SET TASKS:
1) Pull out each line of the records that contains the string "what".
2) Write the next part of the passage on furniture layout generation, picking up after its final sentence.

Begin EXCERPTED PASSAGE

We train and evaluate our model on the 3D-FRONT dataset (Fu et al., 2021) . It consists of of about 10k indoor furniture layouts created by professional designers. We train on the BEDROOM category and follow ATISS preprocessing which removes a few problematic layouts that have intersections between objects, mislabeled objects, or layouts that have extremely large or small dimensions. For further details on the preprocessing, we refer the reader to ATISS (Paschalidou et al., 2021) . This yields approximately 6k/224, 0.6k/125, 3k/516 and 2.6k/583 total/test set layouts for BEDROOM, LIBRARY, DINING, LIVING, respectively. Baseline: ATISS (Paschalidou et al., 2021) is the most recent furniture layout generation method that provides the largest amount of control over the generated layout, and is therefore most related to our method. However, ATISS does not provide pretrained models, hence we train their models using the official codefoot_0 matching their training settings as closely as possible. While ATISS does not support attribute-level conditioning, we can still use it as a baseline by applying the sampling procedure defined in Eq. 6: we sample tokens as usual, but when reaching a token that is given as condition (i.e. a token in C that is not a mask token), we use the value given as condition instead of the sampled value. We compare the percentage of comparisons in which users found either method more realistic, and the percentage of results in which users did not find any obvious errors such as object intersections. Results show a large advantage for COFS in realism of layouts generated with attribute-level conditioning (-attrib), and a smaller, but still significant advantage in the percentage of error-free layouts.. This advantage is also present in the unconditional setting.

End EXCERPTED PASSAGE
Begin INPUT

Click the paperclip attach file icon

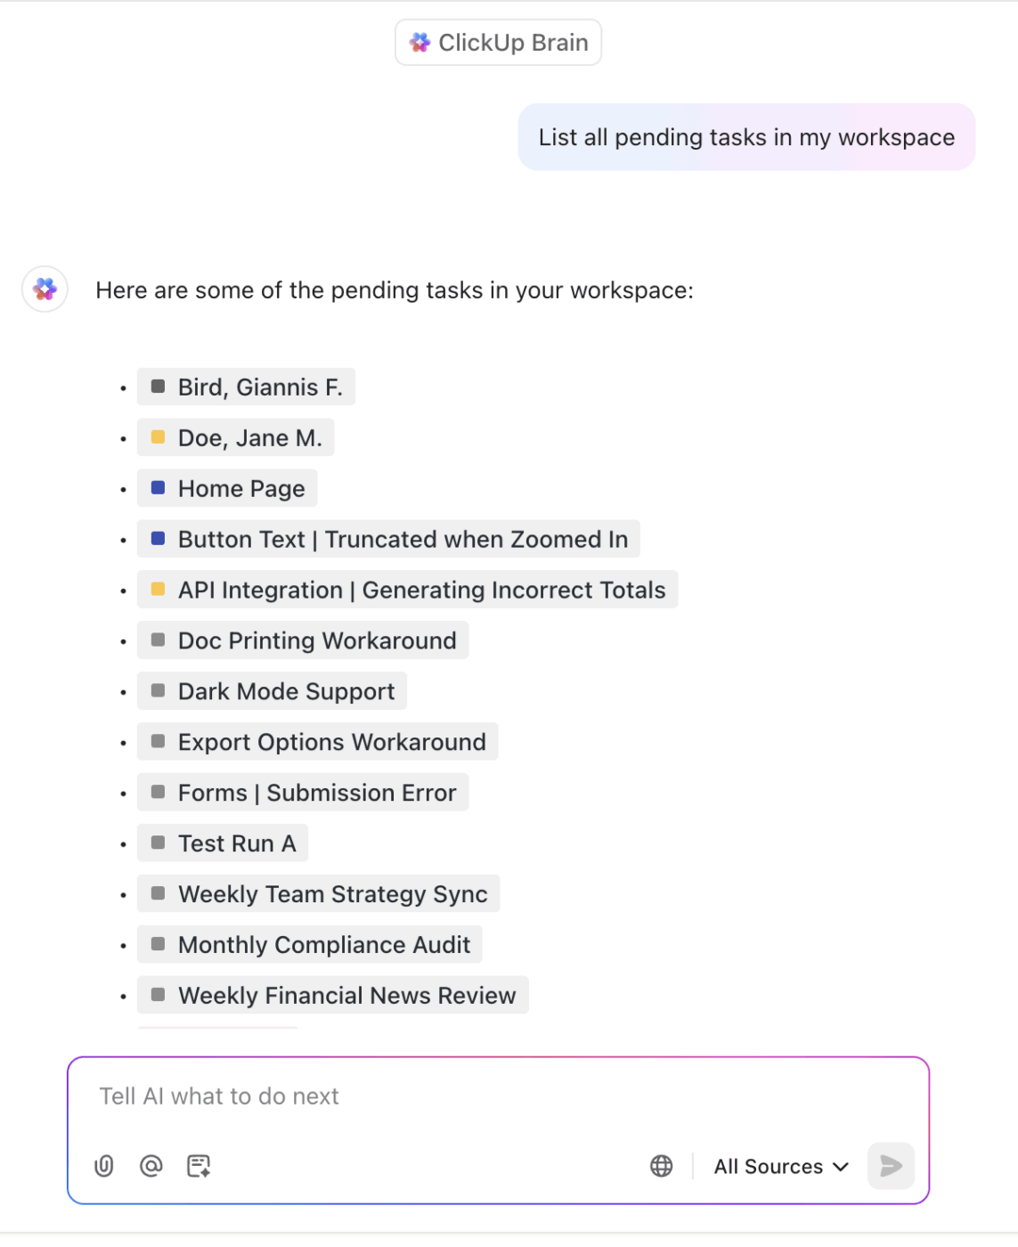pos(104,1166)
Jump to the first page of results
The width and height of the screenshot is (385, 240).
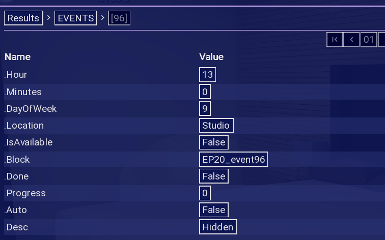335,40
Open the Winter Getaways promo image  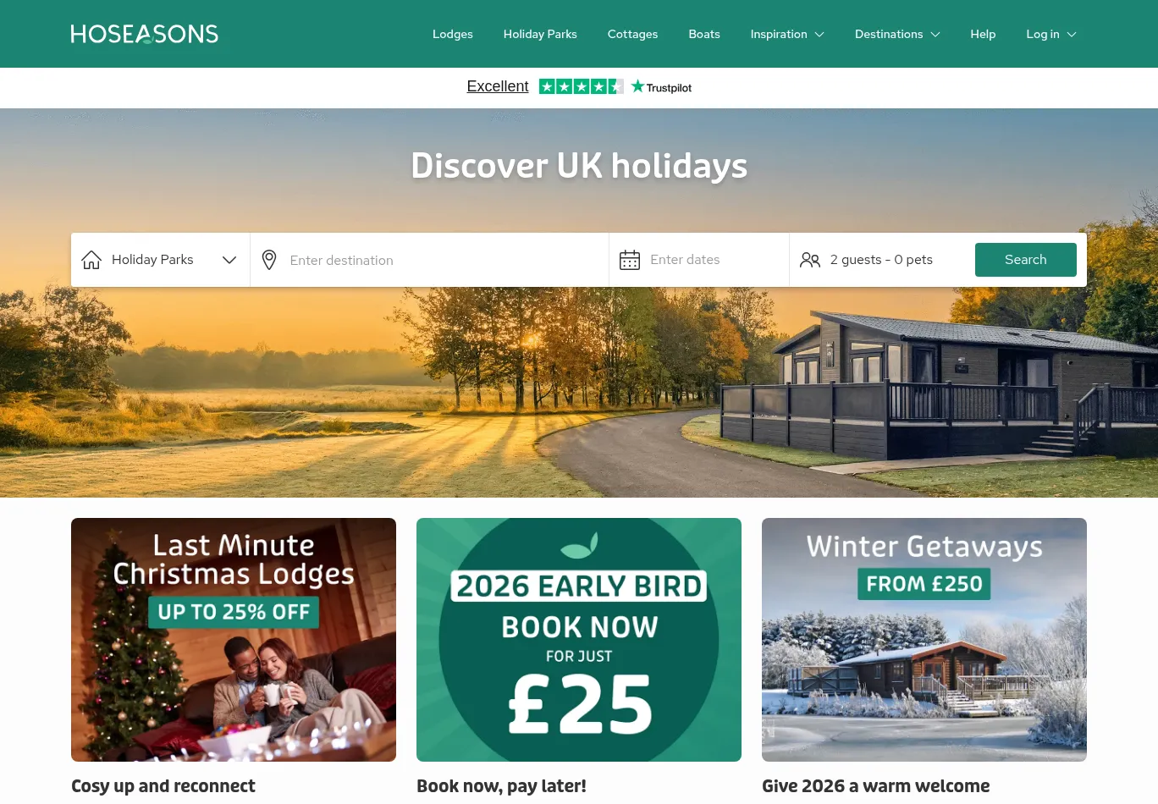point(924,640)
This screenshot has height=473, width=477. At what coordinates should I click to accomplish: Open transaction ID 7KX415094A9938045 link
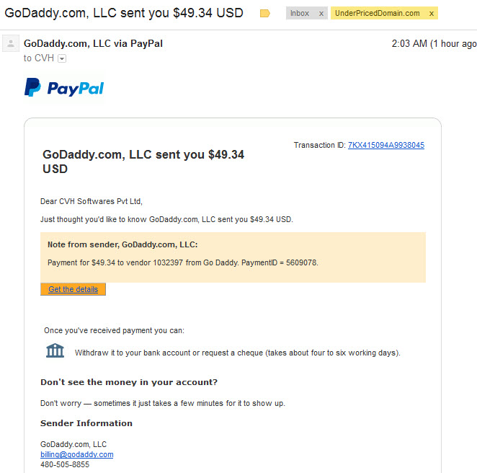tap(386, 145)
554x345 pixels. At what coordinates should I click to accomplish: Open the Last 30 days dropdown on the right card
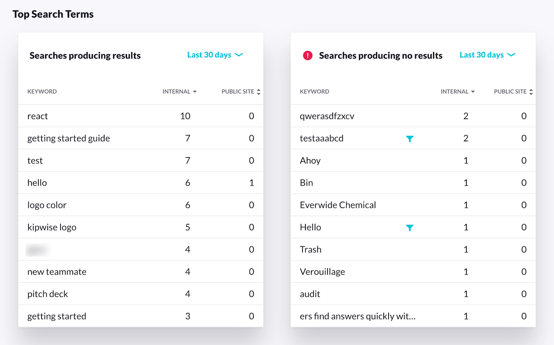click(482, 55)
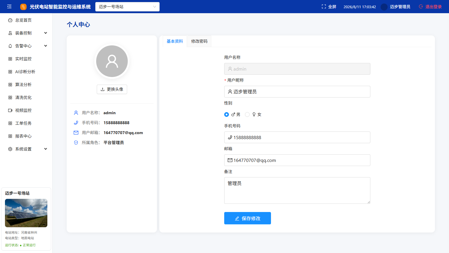The width and height of the screenshot is (449, 253).
Task: Click the bell icon for 告警中心
Action: (10, 46)
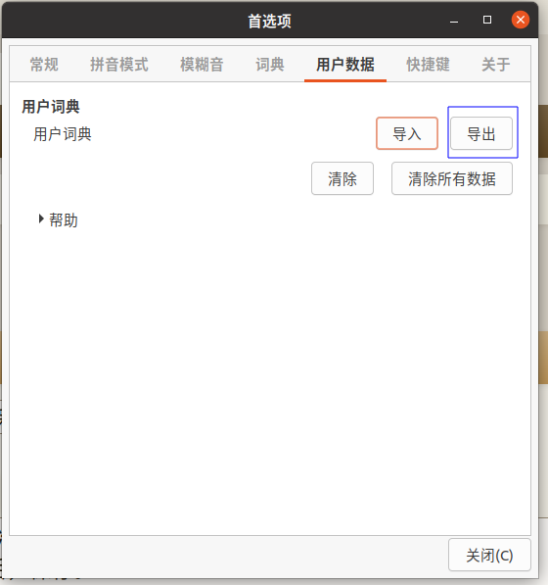
Task: Click the 用户词典 row label
Action: pos(63,134)
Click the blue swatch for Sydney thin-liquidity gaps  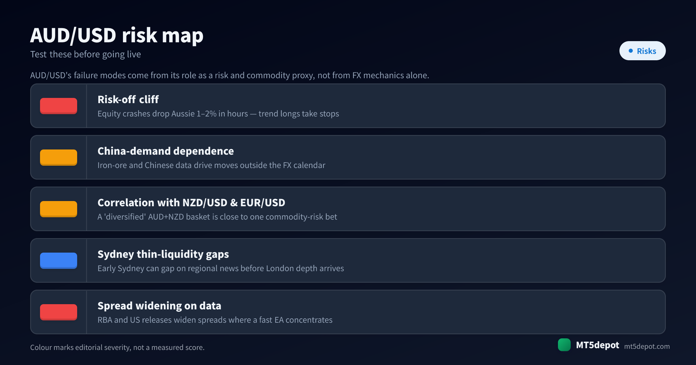click(59, 260)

End INPUT

ANSWERS:
1)
This screenshot has height=473, width=477. At what coordinates should I click to accomplish: Open transaction ID 7KX415094A9938045 link
554x345 pixels. At what coordinates should I click to accomplish: Open the Last 30 days dropdown on the right card

2)
Metrics:

For unconditional generation, we use the negative log-likelihood of test set sequences in our model as main quantitative metric. A small NLL shows that a model approximates the dataset distribution well. For both object-level and attribute-level conditioning, we use the NLL of the generated sequences as metric. This includes the condition tokens that come from the test set. If the generated layout does not harmonize with the condition, the NLL will be high. Additionally, we performed a perceptual study for attribute-level conditioning and unconditional generation (details are given below and in the supplementary material, respectively). Choosing conditions: For object-level conditioning, we remove three random objects from each test set sequence to obtain condition sequences C. For attribute-level conditioning, conditions C are obtained from test set sequences by replacing all tokens except size and position tokens with mask tokens, effectively conditioning on the sizes and positions of all objects, and letting the generator infer the types and orientations of all objects. Discussion: Figure 3 shows NLL results on the BEDROOM category. For unconditional generation, we can see that we perform on par or slightly better than ATISS. We believe that our slight advantage here might be due a more fine-grained sequence representation of the layout on our side, which allows for more detailed attention. For object-level conditioning, our performance is slightly better than ATISS, again because of detailed attention. Our main contribution, however, lies in attribute-level conditioning, where we can see a clear advantage for our method. Since ATISS cannot look ahead in the sequence, any generated token cannot take into account future condition tokens. The bidirectional attention of our encoder enables look-ahead and gives the generator knowledge of all future condition tokens, giving us generated layouts that can better adapt to the supplied condition.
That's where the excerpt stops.